The UK has unveiled its new National Cyber Strategy (2021). The document sets out how the nation will solidify its standing as a global cyber power. The document has been produced by the National Cyber Council, which seeks to:
- Provide thought leadership and professional standards.
- Support careers and learning.
- Set out professional ethics.
- Promote cybersecurity as a career opportunity for people of all ages and backgrounds.
Looking at the content with an expert’s eye is David Carroll, MD of Nominet Cyber. Carroll tells Digital Journal why this document is different to what has been produced before, finding: “The new National Cyber Security Strategy 2022 represents a step change in the UK’s approach.”
This is needed due to the fast-changing situation, Carroll says: “As the Minister for the Cabinet Office, Stephen Barclay, pointed out in his address today: we are at an inflexion point. The new strategy builds upon previous strategies, but what’s striking now is its breadth.”

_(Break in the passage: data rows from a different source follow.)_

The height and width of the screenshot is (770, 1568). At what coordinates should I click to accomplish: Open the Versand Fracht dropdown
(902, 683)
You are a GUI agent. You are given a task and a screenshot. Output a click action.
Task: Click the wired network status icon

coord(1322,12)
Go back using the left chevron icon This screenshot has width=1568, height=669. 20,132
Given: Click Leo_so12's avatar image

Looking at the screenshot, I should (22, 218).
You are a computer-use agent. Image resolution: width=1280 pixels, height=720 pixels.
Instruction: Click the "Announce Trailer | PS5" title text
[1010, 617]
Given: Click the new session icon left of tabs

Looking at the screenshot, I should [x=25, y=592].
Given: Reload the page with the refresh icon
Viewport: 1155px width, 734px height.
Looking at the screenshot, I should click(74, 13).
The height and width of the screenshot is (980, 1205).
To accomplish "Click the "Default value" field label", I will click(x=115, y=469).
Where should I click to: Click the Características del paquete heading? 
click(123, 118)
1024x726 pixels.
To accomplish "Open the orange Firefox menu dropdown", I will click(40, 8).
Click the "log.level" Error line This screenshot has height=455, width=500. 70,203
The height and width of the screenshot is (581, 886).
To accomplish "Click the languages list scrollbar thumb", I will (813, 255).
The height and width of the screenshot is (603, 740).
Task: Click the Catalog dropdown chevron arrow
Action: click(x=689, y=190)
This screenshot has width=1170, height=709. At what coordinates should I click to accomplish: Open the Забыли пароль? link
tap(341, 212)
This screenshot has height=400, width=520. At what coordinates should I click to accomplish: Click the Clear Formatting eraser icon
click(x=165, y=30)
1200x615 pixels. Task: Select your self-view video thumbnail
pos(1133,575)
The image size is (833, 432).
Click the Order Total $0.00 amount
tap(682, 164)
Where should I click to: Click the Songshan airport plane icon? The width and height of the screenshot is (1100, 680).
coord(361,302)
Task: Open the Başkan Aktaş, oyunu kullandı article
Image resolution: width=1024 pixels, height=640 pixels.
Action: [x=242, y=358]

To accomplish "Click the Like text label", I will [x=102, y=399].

Carroll notes the document’s holistic nature: “It is a comprehensive whole-of-Government and whole-of-nation strategy. It places cyber power at the heart of the UK’s foreign policy agenda and recognises that every part of the strategy depends upon international engagement.”
Governments need to content with a multitude of changes, such as:
- 5G and 6G technology, and other emerging forms of data transmission
- Artificial intelligence.
- Blockchain technology and its applications.
- Semiconductors, microprocessor chips, microprocessor architecture.
- Cryptographic authentication including for identity and access management and high assurance cryptographic products.
- Internet of Things and technologies used in consumer, enterprise, industrial and physical environments such as connected places.
- Quantum technologies, including quantum computing, quantum sensing and post-quantum cryptography.
Adding to the benefits for the UK, Carroll states: “It puts a stake in the ground for the UK as a responsible and democratic cyber power on an international stage. There is a lot to unpack, but the implementation programme shows boldness in its ambition, which is to be welcomed.”
Carroll says that such a response is necessary for the modern world and the fast-changing process of government and business transactions. Carroll indicates: “Our economy is more digitalised than ever, and we are reliant on increasingly diffuse infrastructures to maintain essential services. The drivers of change in cyberspace are many and varied, as the strategy makes clear. This increasingly complex landscape will make it harder for states, businesses and society to understand the risks they face, and how they should protect themselves.”
This brings with it different types of threats, notes Carroll: “Increased dependency on third party suppliers of managed services is creating new risks, as witnessed this week as the world scrambles to deal with the LOG4J vulnerability. As the scale and speed of the changes to our digital landscape outpaces the frameworks, laws and institutions that govern the way we live and work, we must be prepared for a strategic competition. Governments around the world will be looking for capabilities at national scale, rather than piecemeal cyber security solutions.”
This has led to the need for joined up thinking, says Carroll: “Governments will search for solutions and capabilities to protect entire ecosystems and economies. It is this multi-level, whole-of-society approach, with strategic international collaboration, that will allow the UK to harness its ‘cyber power’, defend its citizens, and be a responsible global citizen.”